■ **TRAVAIL DEMANDÉ**: Citez intégralement et sans aucune modification l'article consacré à Katharina Volckmer et Phœbe Hadjimarkos Clarke.

■ **TEXTE FOURNI**:
——
Décryptage

Katharina Volckmer et Phœbe Hadjimarkos Clarke : filles de mauvais genre

08 janvier 2024
Par Léonard Desbrières
Katharina Volckmer.
Katharina Volckmer. ©Liz Seabrook

[Rentrée littéraire 2024] L’une est franco-américaine, l’autre est allemande. En cette rentrée hivernale, elles font paraître toutes les deux des romans hautement inflammables qui subliment le genre pour pointer du doigt les perversions coupables de nos sociétés. Âmes sensibles s’abstenir.

Il y a un lien évident entre littérature de genre et questions de genre, entre littérature de genre et exploration de la sexualité. Il suffit de décortiquer le terme « queer » pour se rendre compte de cette profonde imbrication. Si on l’associe aujourd’hui, avant tout, à une communauté rassemblée autour d’une quête de liberté sexuelle et d’affranchissement des normes, sa définition première, la plus stricte, est associée à l’étrange, à ce qui sort des sentiers battus, à ce qui dérange parce qu’il est différent.

Comme un symbole, Carmilla de Sheridan Le Fanu (1872), le premier roman ouvertement lesbien, est également un roman de vampires. Au cœur du fantastique se pose la question de l’émancipation, des désirs interdits qui s’assouvissent et bousculent l’ordre établi. Du Là-Bas de Huysmans (1891) à L’Abîme de Nicolas Chemla, paru à la rentrée dernière, les écrivains de l’imaginaire n’ont cessé de creuser ce sillon transgressif et sulfureux, cet engagement aussi. Pour que le genre soit le miroir déformant de notre monde cruel, pour que sous des airs d’imaginaire, le roman questionne le réel.
——
■ **EXTRAIT DES DONNÉES**:
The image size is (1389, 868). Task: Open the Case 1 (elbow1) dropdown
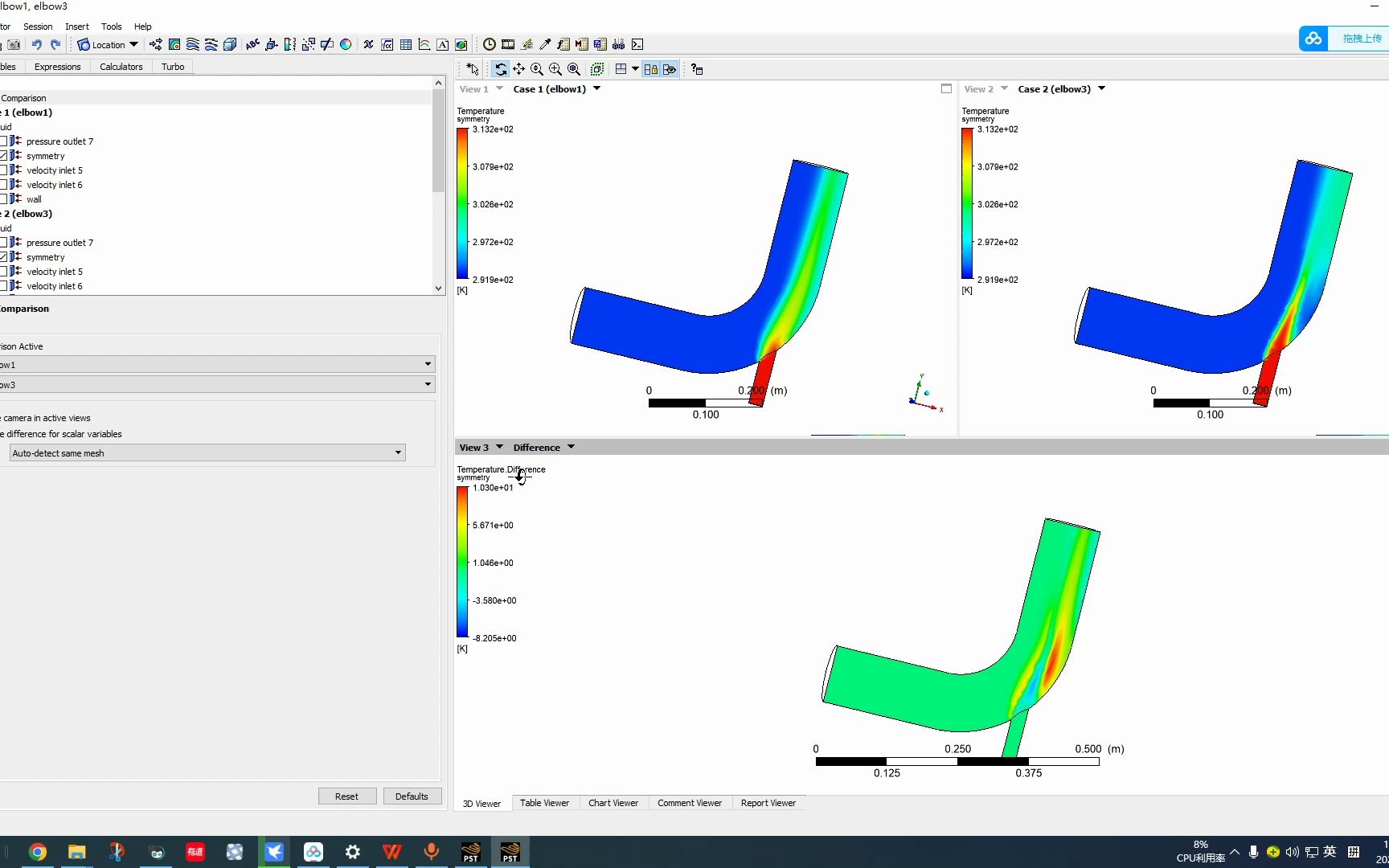click(x=597, y=89)
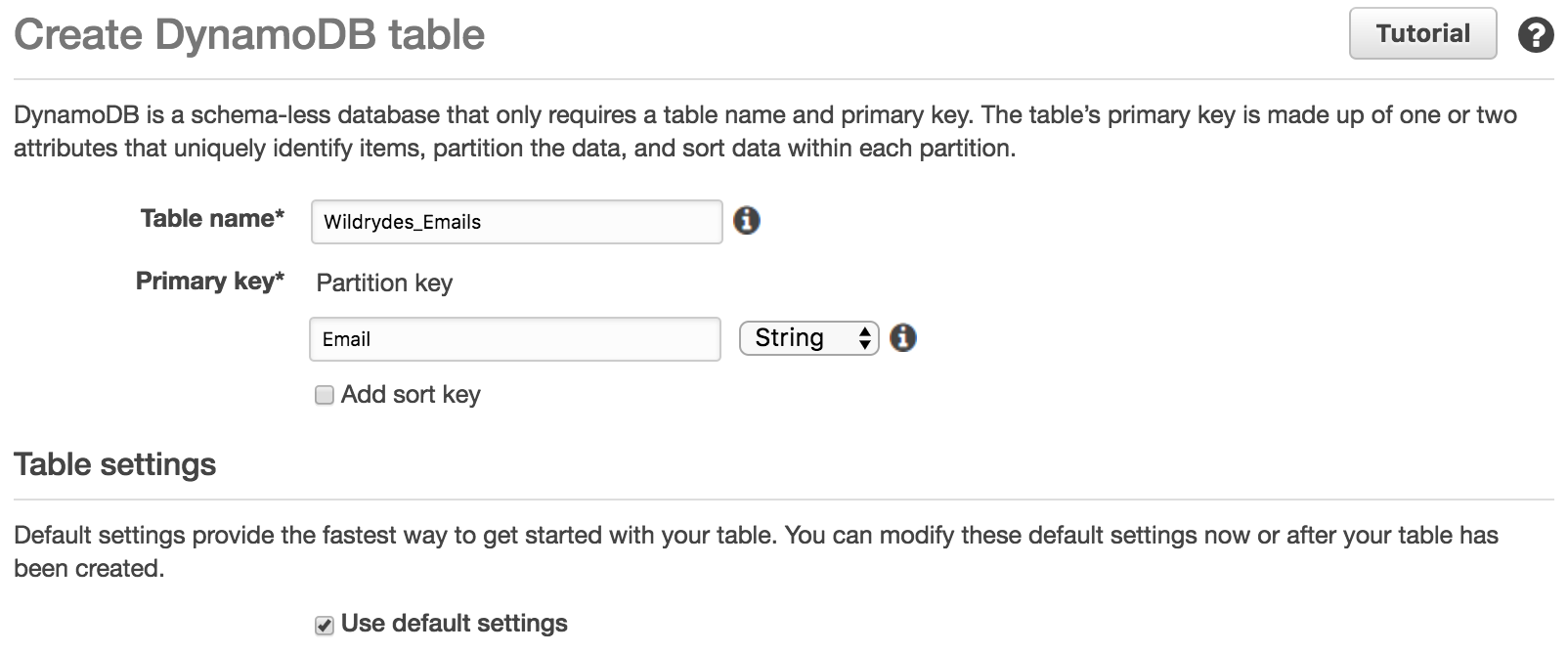Image resolution: width=1568 pixels, height=653 pixels.
Task: Click the Partition key caption text
Action: pos(384,283)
——
■ **RÉPONSE CORRECTE**:
Décryptage

Katharina Volckmer et Phœbe Hadjimarkos Clarke : filles de mauvais genre

08 janvier 2024
Par Léonard Desbrières
Katharina Volckmer.
Katharina Volckmer. ©Liz Seabrook

[Rentrée littéraire 2024] L’une est franco-américaine, l’autre est allemande. En cette rentrée hivernale, elles font paraître toutes les deux des romans hautement inflammables qui subliment le genre pour pointer du doigt les perversions coupables de nos sociétés. Âmes sensibles s’abstenir.

Il y a un lien évident entre littérature de genre et questions de genre, entre littérature de genre et exploration de la sexualité. Il suffit de décortiquer le terme « queer » pour se rendre compte de cette profonde imbrication. Si on l’associe aujourd’hui, avant tout, à une communauté rassemblée autour d’une quête de liberté sexuelle et d’affranchissement des normes, sa définition première, la plus stricte, est associée à l’étrange, à ce qui sort des sentiers battus, à ce qui dérange parce qu’il est différent.

Comme un symbole, Carmilla de Sheridan Le Fanu (1872), le premier roman ouvertement lesbien, est également un roman de vampires. Au cœur du fantastique se pose la question de l’émancipation, des désirs interdits qui s’assouvissent et bousculent l’ordre établi. Du Là-Bas de Huysmans (1891) à L’Abîme de Nicolas Chemla, paru à la rentrée dernière, les écrivains de l’imaginaire n’ont cessé de creuser ce sillon transgressif et sulfureux, cet engagement aussi. Pour que le genre soit le miroir déformant de notre monde cruel, pour que sous des airs d’imaginaire, le roman questionne le réel.